Il punto non è che Sam fosse mal progettato. Sam era progettato bene — forse troppo bene, nel senso che incarnava una versione idealizzata di ciò che una relazione dovrebbe essere: disponibile, coerente, mai stanco, mai distratto, mai imbarazzato. Nessuna pausa di imbarazzo. Nessun momento in cui l'altro non sa cosa dire. Nessuna reciprocità.


E forse è proprio lì il problema.


La reciprocità come ingrediente attivo

Le teorie sulla solitudine non sono univoche, ma converge su un punto: la connessione sociale non si misura in quantità di parole ricevute, né in qualità del supporto percepito nel momento. Si misura — almeno in parte — nel senso di essere inclusi in qualcosa che esiste indipendentemente da noi.


Un chatbot non esiste indipendentemente da noi. Esiste perché siamo lì. Si attiva quando scriviamo e si ferma quando usciamo. Non porta nulla di suo nell'interazione nel senso in cui lo porta un altro essere umano: una storia, una stanchezza, un'agenda, una vulnerabilità.


Lo studente scelto a caso — che magari si annoiava un po' a compilare quei messaggi giornalieri, che magari aveva anche lui le sue ansie da primo anno, che magari un giorno rispondeva con più entusiasmo e un altro con meno — era un soggetto. Non un servizio.

Questa differenza non è piccola. È strutturale.


L'accessibilità come argomento più debole del previsto

Uno degli argomenti più ricorrenti a favore dei chatbot terapeutici e di supporto è l'accessibilità: sono disponibili h24, non costano, non richiedono prenotazione, non fanno sentire giudicati. Sono soprattutto utili per chi non ha accesso ad altro.

Lo studio di Li e colleghi non demolisce questo argomento direttamente, ma lo ridimensiona in modo significativo.


Perché l'alternativa non era un servizio specialistico: era una forma di connessione peer-to-peer quasi elementare. Un programma di supporto tra pari, una piattaforma di messaggistica condivisa, un gruppo di studio. Cose che nelle università esistono già, o costano poco costruire.
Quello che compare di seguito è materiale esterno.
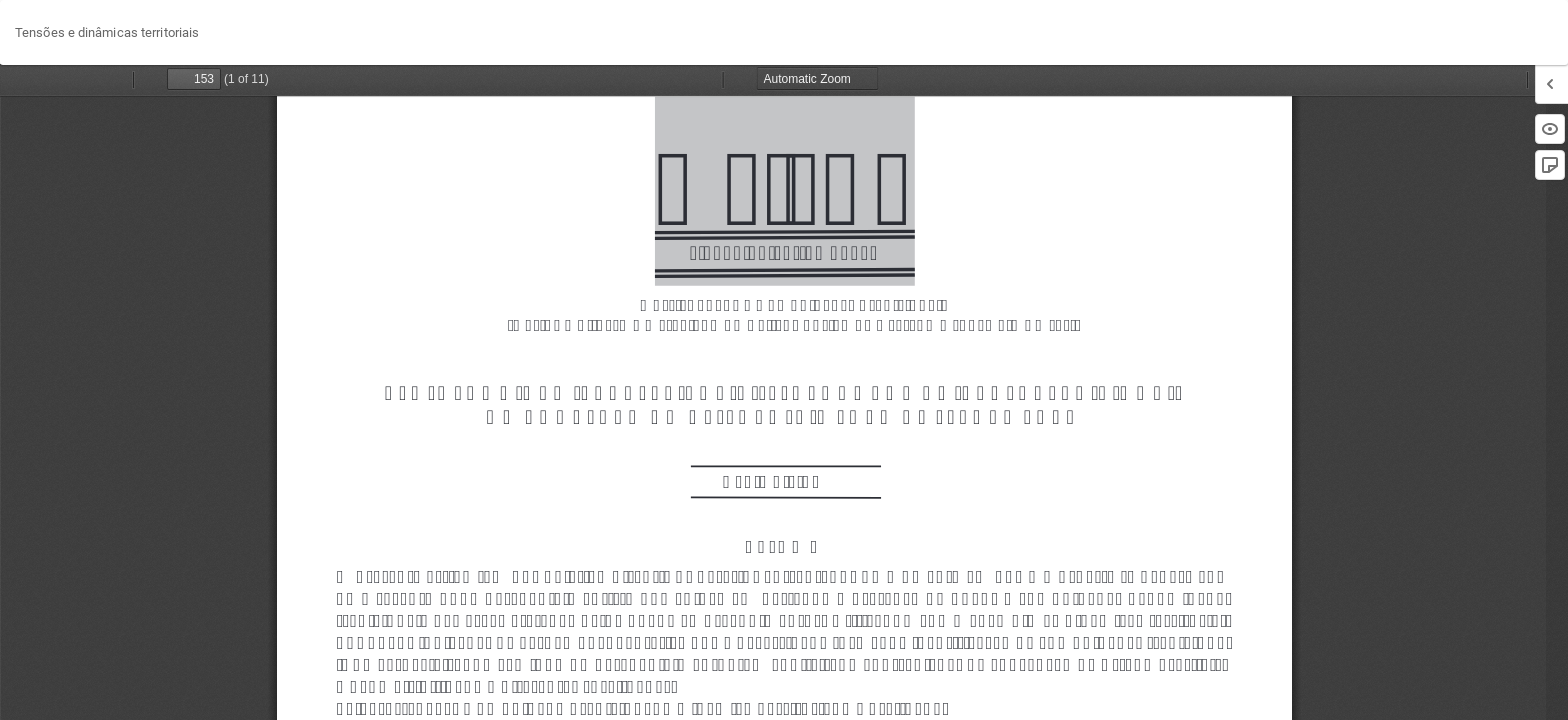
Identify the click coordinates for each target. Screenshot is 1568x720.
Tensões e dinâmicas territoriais (107, 32)
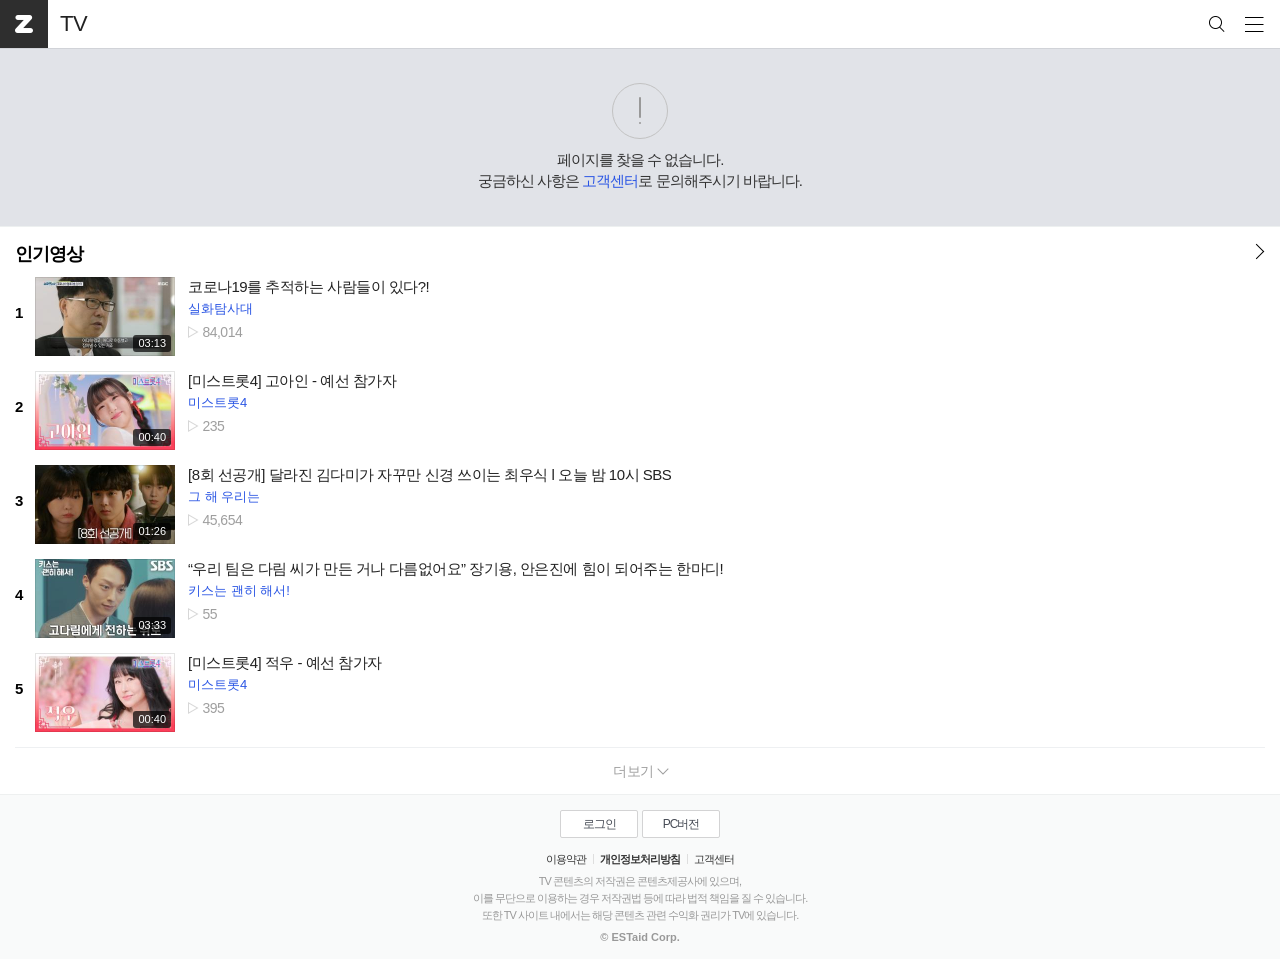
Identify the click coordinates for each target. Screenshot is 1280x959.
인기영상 (49, 254)
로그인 (599, 824)
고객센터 (610, 180)
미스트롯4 (217, 402)
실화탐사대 (220, 308)
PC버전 (681, 824)
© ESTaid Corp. (639, 937)
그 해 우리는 (224, 496)
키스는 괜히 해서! (239, 590)
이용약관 (566, 859)
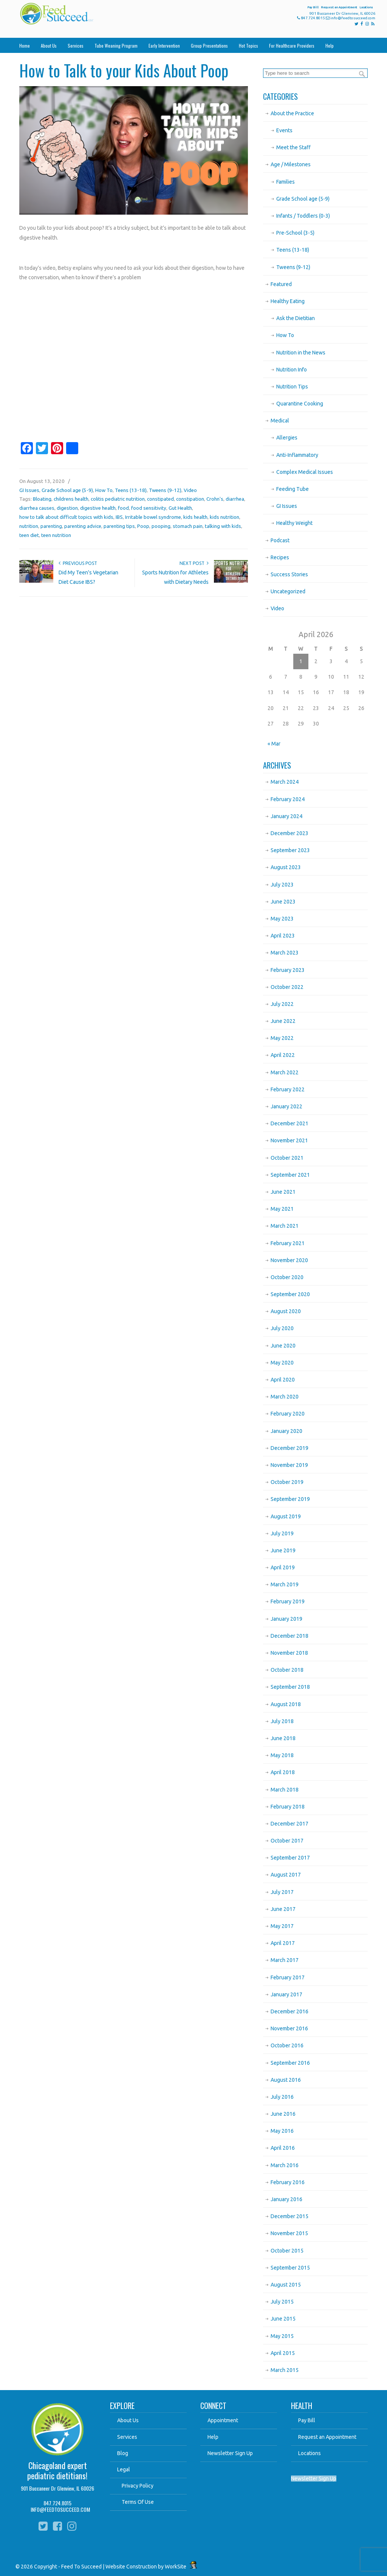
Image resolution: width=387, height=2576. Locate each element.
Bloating (42, 499)
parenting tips (119, 526)
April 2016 (283, 2148)
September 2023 (290, 850)
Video (190, 490)
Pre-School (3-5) (295, 233)
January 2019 (286, 1619)
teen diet (29, 535)
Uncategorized (288, 591)
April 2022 (283, 1055)
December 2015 (289, 2216)
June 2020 (283, 1346)
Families (285, 182)
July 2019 (282, 1533)
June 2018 (283, 1738)
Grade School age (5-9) (67, 490)
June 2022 (283, 1021)
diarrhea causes (36, 508)
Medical (280, 421)
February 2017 (288, 1977)
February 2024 (288, 799)
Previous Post (78, 563)
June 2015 (283, 2319)
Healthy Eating (288, 301)
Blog (122, 2453)
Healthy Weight (294, 523)
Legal (123, 2469)
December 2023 (289, 833)
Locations (366, 7)
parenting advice (82, 526)
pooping (161, 526)
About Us (128, 2420)
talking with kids (223, 526)
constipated (160, 499)
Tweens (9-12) (165, 490)
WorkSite (175, 2567)
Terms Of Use (138, 2502)
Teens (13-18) (131, 490)
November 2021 (289, 1140)
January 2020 (286, 1431)
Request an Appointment (339, 7)
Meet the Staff (293, 147)
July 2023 (282, 885)
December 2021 (289, 1123)
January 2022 (286, 1106)
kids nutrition (224, 517)
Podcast (280, 540)
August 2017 (286, 1875)
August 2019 (286, 1516)
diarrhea (235, 499)
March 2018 (285, 1790)
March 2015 (285, 2370)
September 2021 (290, 1175)
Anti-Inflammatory (297, 455)
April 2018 (283, 1772)
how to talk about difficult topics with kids (66, 517)
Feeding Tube (292, 489)
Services (127, 2437)
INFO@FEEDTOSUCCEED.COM (60, 2509)
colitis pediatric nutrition (118, 499)
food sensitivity (148, 508)
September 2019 (290, 1499)
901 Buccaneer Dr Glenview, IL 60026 (57, 2488)
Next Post (194, 563)
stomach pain (188, 526)
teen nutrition (56, 535)
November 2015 (289, 2233)
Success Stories (289, 574)
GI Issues (29, 490)
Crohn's (214, 499)
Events (284, 130)
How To (104, 490)
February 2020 (288, 1414)
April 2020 (283, 1380)
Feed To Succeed (82, 13)
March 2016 (285, 2165)
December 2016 (289, 2011)
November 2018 (289, 1653)
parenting (51, 526)
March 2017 (285, 1960)
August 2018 (286, 1704)
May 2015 (282, 2336)
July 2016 (282, 2097)
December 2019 (289, 1448)
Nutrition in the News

Ricerche parallele mostrano che gli studenti più soli tendono a usare i chatbot come strumento di coping per le emozioni negative — il che significa che arrivano all'interazione già in uno stato di bisogno. La domanda rilevante non è solo funziona?, ma funziona rispetto a cosa, e in che condizioni?


L'effetto a lungo termine è la domanda che rimane

Gli studi sui chatbot mostrano spesso benefici immediati — nella sessione singola, nell'arco di pochi giorni. È meno chiaro se l'uso ripetuto e quotidiano di chatbot riduca la solitudine nel tempo. È proprio questo che lo studio voleva testare, e la risposta è: meno di quanto faccia un peer umano.
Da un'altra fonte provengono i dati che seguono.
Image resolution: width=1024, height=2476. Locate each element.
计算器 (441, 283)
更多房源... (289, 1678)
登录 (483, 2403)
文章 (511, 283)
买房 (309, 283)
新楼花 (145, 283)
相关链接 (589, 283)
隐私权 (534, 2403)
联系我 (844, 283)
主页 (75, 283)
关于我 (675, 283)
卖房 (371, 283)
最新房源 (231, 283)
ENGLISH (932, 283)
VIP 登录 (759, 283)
Un'altra ricerca longitudinale del MIT e OpenAI, su quasi mille partecipanti, ha aggiunto un tassello preoccupante: quando gli utenti hanno conversazioni personali con un chatbot altamente empatico ed emotivamente responsivo, i livelli di solitudine tendono ad aumentare — non diminuire — soprattutto con un uso quotidiano intenso.
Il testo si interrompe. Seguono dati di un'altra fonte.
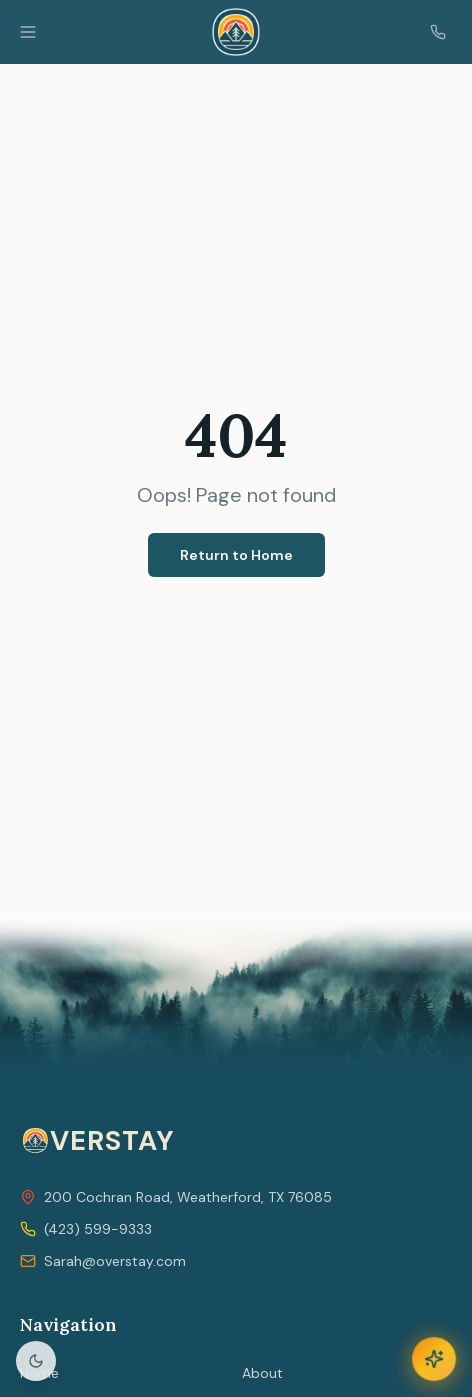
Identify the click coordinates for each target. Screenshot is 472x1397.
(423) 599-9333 (98, 1229)
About (262, 1373)
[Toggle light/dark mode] (36, 1361)
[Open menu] (28, 32)
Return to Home (236, 555)
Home (39, 1373)
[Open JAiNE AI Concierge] (434, 1359)
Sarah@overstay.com (115, 1261)
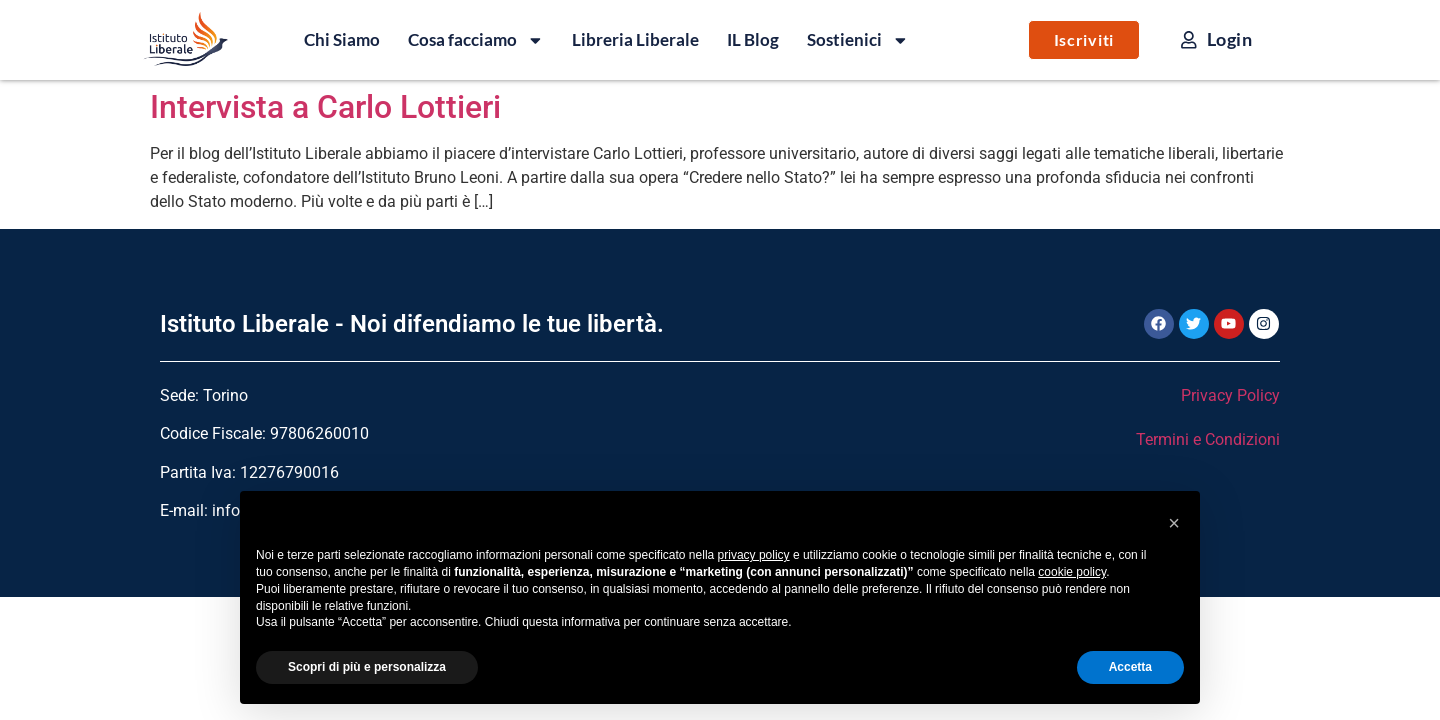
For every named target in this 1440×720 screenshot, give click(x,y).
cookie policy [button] (1072, 572)
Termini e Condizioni (1208, 439)
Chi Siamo (342, 39)
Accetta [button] (1130, 667)
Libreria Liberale (635, 39)
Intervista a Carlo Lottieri (325, 107)
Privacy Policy (1230, 395)
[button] (1174, 523)
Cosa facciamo (476, 40)
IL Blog (753, 39)
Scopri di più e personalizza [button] (367, 667)
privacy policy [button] (754, 555)
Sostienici (858, 40)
Il rischio non è solo che il chatbot non aiuti abbastanza. È che una certa configurazione di supporto emotivo sintetico possa, nel tempo, sostituire la motivazione a cercare connessioni reali piuttosto che integrarle.


Cosa significa per chi lavora in clinica

Nulla di questo invalida l'uso dei chatbot come strumenti — di psicoeducazione, di monitoraggio, di supporto tra un contatto e l'altro con il professionista. Ma suggerisce una distinzione che vale la pena fare esplicita: c'è differenza tra un chatbot che aumenta la presenza umana nel percorso di cura e un chatbot che sostituisce la connessione umana.


Il primo è uno strumento in senso pieno. Il secondo è un'illusione di strumento.

La ricerca di Li e colleghi non dice che i chatbot siano inutili. Dice che uno studente casuale, con tutto il suo carico di imperfezione e reciprocità, vale più di un sistema progettato per essere perfetto. Il che è, a pensarci, una notizia abbastanza buona sul conto degli esseri umani.


Fonte: Li, R. et al. (2026). Is a random human peer better than a highly supportive chatbot in reducing loneliness over time? Journal of Experimental Social Psychology.